### [Stored data entries]
------------------------------------------------------------------------

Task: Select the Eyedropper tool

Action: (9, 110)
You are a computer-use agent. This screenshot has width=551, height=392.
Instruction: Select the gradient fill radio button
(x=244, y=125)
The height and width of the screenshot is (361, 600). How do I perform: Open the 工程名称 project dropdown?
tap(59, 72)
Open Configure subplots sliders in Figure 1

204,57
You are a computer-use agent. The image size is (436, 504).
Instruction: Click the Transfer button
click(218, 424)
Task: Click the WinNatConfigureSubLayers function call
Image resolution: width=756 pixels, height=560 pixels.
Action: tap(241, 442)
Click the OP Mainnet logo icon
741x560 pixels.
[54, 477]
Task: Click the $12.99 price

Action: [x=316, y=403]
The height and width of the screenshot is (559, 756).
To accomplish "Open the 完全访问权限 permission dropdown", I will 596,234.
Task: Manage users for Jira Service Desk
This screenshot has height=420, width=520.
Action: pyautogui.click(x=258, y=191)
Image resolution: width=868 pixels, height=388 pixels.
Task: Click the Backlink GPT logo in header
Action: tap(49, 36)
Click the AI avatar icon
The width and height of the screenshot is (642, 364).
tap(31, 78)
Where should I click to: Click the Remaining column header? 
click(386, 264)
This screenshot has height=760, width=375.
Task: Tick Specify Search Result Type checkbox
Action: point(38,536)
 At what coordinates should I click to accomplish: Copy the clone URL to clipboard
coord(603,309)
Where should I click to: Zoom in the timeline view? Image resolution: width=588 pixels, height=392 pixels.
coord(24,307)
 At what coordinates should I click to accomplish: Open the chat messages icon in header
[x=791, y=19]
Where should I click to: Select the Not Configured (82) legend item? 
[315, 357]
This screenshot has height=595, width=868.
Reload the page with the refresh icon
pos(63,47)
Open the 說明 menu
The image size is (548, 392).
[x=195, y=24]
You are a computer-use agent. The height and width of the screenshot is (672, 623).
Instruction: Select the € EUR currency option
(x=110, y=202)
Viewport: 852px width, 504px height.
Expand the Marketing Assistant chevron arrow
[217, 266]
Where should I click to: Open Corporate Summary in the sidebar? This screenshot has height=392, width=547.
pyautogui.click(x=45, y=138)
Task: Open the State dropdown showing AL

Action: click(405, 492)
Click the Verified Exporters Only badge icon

------------------------------------------------------------------------

### [INSTRUCTIONS TO FOLLOW]
The entries listed above are to be output exactly. Leave none out.

### [FINAL ANSWER]
Task: Select the Eyedropper tool

Action: (9, 110)
You are a computer-use agent. This screenshot has width=551, height=392.
Instruction: Select the gradient fill radio button
(x=244, y=125)
The height and width of the screenshot is (361, 600). How do I perform: Open the 工程名称 project dropdown?
tap(59, 72)
Open Configure subplots sliders in Figure 1

204,57
You are a computer-use agent. The image size is (436, 504).
Instruction: Click the Transfer button
click(218, 424)
Task: Click the WinNatConfigureSubLayers function call
Image resolution: width=756 pixels, height=560 pixels.
Action: tap(241, 442)
Click the OP Mainnet logo icon
741x560 pixels.
[54, 477]
Task: Click the $12.99 price

Action: [x=316, y=403]
The height and width of the screenshot is (559, 756).
To accomplish "Open the 完全访问权限 permission dropdown", I will 596,234.
Task: Manage users for Jira Service Desk
This screenshot has height=420, width=520.
Action: pyautogui.click(x=258, y=191)
Image resolution: width=868 pixels, height=388 pixels.
Task: Click the Backlink GPT logo in header
Action: tap(49, 36)
Click the AI avatar icon
The width and height of the screenshot is (642, 364).
tap(31, 78)
Where should I click to: Click the Remaining column header? 
click(386, 264)
This screenshot has height=760, width=375.
Task: Tick Specify Search Result Type checkbox
Action: point(38,536)
 At what coordinates should I click to accomplish: Copy the clone URL to clipboard
coord(603,309)
Where should I click to: Zoom in the timeline view? Image resolution: width=588 pixels, height=392 pixels.
coord(24,307)
 At what coordinates should I click to accomplish: Open the chat messages icon in header
[x=791, y=19]
Where should I click to: Select the Not Configured (82) legend item? 
[315, 357]
This screenshot has height=595, width=868.
Reload the page with the refresh icon
pos(63,47)
Open the 說明 menu
The image size is (548, 392).
[x=195, y=24]
You are a computer-use agent. The height and width of the screenshot is (672, 623).
Instruction: Select the € EUR currency option
(x=110, y=202)
Viewport: 852px width, 504px height.
Expand the Marketing Assistant chevron arrow
[217, 266]
Where should I click to: Open Corporate Summary in the sidebar? This screenshot has height=392, width=547.
pyautogui.click(x=45, y=138)
Task: Open the State dropdown showing AL

Action: click(405, 492)
Click the Verified Exporters Only badge icon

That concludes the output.